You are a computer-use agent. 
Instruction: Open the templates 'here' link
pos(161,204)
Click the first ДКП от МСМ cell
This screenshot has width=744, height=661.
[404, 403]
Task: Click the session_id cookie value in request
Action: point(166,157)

» Exercise:
Please reproduce the listing above line for line, keeping every character unchanged.

» Task response:
You are a computer-use agent. 
Instruction: Open the templates 'here' link
pos(161,204)
Click the first ДКП от МСМ cell
This screenshot has width=744, height=661.
[404, 403]
Task: Click the session_id cookie value in request
Action: point(166,157)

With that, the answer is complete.